European hedgehogs (Erinaceus europaeus) as a natural reservoir of methicillin-resistant Staphylococcus aureus carrying mecC in Denmark

  • Sophie Lund Rasmussen, 
  • Jesper Larsen, 
  • Rien E. van Wijk, 
  • Owen R. Jones, 
  • Thomas Bjørneboe Berg, 
  • Øystein Angen, 
  • Anders Rhod Larsen
PLOS
x

Abstract

Objectives

A recent study from Sweden showed that European hedgehogs may constitute a reservoir for methicillin-resistant Staphylococcus aureus (MRSA), but this host-parasite relationship remains to be investigated in other countries. In this study, we therefore sought to: 1) determine the dissemination of MRSA in European hedgehogs throughout Denmark; 2) investigate determinants of MRSA carriage in hedgehogs; 3) determine the potential for zoonotic transmission of MRSA from hedgehogs to humans; and 4) characterise the detected MRSA on both a phenotypic and molecular level.

Methods

Nasal swabs were taken from 188 dead hedgehogs collected by volunteers throughout Denmark to determine the occurrence of MRSA. Additionally, 16 hedgehog rehabilitators were tested for potential zoonotic transmission of MRSA from hedgehogs to humans. The swabs were incubated in tryptic soy broth supplemented with 6.5% NaCl, followed by spread of 10 μl on Brilliance MRSA 2 agar. One presumptive MRSA colony from each plate was subcultured on 5% blood agar. All S. aureus subcultures were verified by a PCR assay detecting mecA, mecC, lukF-PV, scn, and spa, followed by spa typing.

Results

A total of 114 (61%) hedgehogs carried mecC-MRSA, whereas none carried mecA-MRSA. The detected mecC-MRSA belonged to two genetic lineages CC130 (spa-types: t528, t843, t1048, t3256, t3570, t6220, t17133) and CC1943 (spa-types: t978, t2345, t3391, t8835, t16868), 52% of which were spa-type t843 (CC130).The detection rate of mecC-MRSA in the hedgehogs was similar regardless of cause of death, sex, region and habitat type. None of the hedgehog rehabilitators carried MRSA.

Conclusions

This nationwide study confirms a high occurrence of mecC-MRSA in hedgehogs, which could serve as a natural reservoir for this specific type of MRSA. Furthermore, our study did not find signs of zoonotic transmission of mecC-MRSA to hedgehog rehabilitators.

Introduction

Staphylococcus aureus is a commensal bacterium with the potential to cause severe infections in humans. Methicillin-resistant S. aureus (MRSA) are resistant to most β-lactam antibiotics, due to the expression of additional penicillin binding proteins (PBPs) with low affinity to β-lactams, which are encoded by either mecA, mecB or mecC genes, of which mecA and mecC are carried in mobile genetic elements, referred to as staphylococcal cassette chromosome mec (SCCmec) [1, 2]. MRSA is a major cause of hospital-associated infections in Europe [3], and since the 1990s there has been a rise in community-associated MRSA infections among people with no apparent risk factors for contracting MRSA [4]. During the last decade, livestock-associated MRSA has additionally been recognized as a third major cause of MRSA infections in humans [3, 5, 6].
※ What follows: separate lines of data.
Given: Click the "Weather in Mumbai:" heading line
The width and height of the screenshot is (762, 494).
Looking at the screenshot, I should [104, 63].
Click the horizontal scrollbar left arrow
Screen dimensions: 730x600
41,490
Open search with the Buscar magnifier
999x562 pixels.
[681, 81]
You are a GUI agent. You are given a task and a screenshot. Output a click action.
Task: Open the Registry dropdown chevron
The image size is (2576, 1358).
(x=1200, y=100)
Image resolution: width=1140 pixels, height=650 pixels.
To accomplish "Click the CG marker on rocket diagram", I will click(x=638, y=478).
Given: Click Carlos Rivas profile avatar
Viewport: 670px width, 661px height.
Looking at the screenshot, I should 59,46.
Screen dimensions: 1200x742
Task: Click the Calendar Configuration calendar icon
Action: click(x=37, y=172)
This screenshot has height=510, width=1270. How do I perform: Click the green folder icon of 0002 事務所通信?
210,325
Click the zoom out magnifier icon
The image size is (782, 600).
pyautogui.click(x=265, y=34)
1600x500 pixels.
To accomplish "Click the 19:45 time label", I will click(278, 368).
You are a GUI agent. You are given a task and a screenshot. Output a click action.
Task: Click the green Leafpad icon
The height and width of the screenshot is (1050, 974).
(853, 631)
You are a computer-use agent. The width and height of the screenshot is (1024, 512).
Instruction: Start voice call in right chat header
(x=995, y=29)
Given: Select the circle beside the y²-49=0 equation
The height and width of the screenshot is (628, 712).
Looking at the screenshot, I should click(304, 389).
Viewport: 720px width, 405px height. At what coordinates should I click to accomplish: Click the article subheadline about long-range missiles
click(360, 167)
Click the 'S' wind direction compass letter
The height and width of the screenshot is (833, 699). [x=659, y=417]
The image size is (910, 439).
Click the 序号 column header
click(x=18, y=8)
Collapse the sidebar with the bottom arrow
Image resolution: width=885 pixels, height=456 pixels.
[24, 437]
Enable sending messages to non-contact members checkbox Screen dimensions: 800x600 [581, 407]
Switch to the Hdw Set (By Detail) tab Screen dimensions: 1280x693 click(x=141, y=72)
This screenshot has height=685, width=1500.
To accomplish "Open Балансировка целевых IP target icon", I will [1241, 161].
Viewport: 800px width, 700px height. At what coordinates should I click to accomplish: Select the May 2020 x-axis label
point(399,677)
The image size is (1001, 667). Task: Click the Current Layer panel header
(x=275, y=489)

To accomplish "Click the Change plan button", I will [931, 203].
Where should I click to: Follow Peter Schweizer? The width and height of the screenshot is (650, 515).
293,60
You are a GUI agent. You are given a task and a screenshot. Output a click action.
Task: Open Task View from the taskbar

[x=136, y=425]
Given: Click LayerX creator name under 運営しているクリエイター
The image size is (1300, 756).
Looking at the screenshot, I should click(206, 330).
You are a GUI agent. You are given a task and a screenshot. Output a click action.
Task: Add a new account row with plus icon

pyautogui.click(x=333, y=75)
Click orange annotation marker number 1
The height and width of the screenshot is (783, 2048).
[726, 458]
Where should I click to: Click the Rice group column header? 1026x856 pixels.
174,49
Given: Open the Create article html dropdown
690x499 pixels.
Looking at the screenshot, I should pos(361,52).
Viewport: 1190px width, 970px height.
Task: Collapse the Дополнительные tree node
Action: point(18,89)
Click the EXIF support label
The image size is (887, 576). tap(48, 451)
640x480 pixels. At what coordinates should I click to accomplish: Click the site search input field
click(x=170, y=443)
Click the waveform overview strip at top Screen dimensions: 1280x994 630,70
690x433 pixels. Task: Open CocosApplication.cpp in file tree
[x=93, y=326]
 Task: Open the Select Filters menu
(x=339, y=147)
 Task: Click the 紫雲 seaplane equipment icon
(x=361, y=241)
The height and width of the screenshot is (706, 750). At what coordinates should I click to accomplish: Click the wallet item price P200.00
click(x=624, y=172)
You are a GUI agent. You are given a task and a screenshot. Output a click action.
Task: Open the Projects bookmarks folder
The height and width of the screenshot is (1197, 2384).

The mecA gene predominates in human MRSA isolates, and it was not until 2011 that the mecC gene was described in S. aureus from humans and dairy cattle from Denmark, England, Ireland and Scotland [7, 8]. Subsequently, mecC-MRSA was detected in a wide range of domesticated animals of Europe, such as swine, small ruminants and horses in Denmark [911], and cattle in the UK [12]. Additionally, zoonotic transmission of mecC-MRSA from livestock to humans has been detected on several occasions [6, 1315]. The first assumption was therefore that mecC-MRSA had a livestock reservoir, but the detection of mecC-MRSA in several species of European wildlife [4, 1626] and in urban waste water [26] and river water [27] indicates otherwise [23]. The highest prevalence of human mecC-MRSA cases have been found in Denmark, accounting for 1–2% (30–50 cases annually) of all human MRSA cases, where they primarily cause skin and soft tissue infections [28]. In contrast to most MRSA isolates of human origin, mecC-MRSA does not seem to carry the φSa3 phage-encoded modulators of the human innate immune responses, including SAK (sak), CHIPS (chp), and SCIN (scn), which furthermore indicates a non–human origin [13].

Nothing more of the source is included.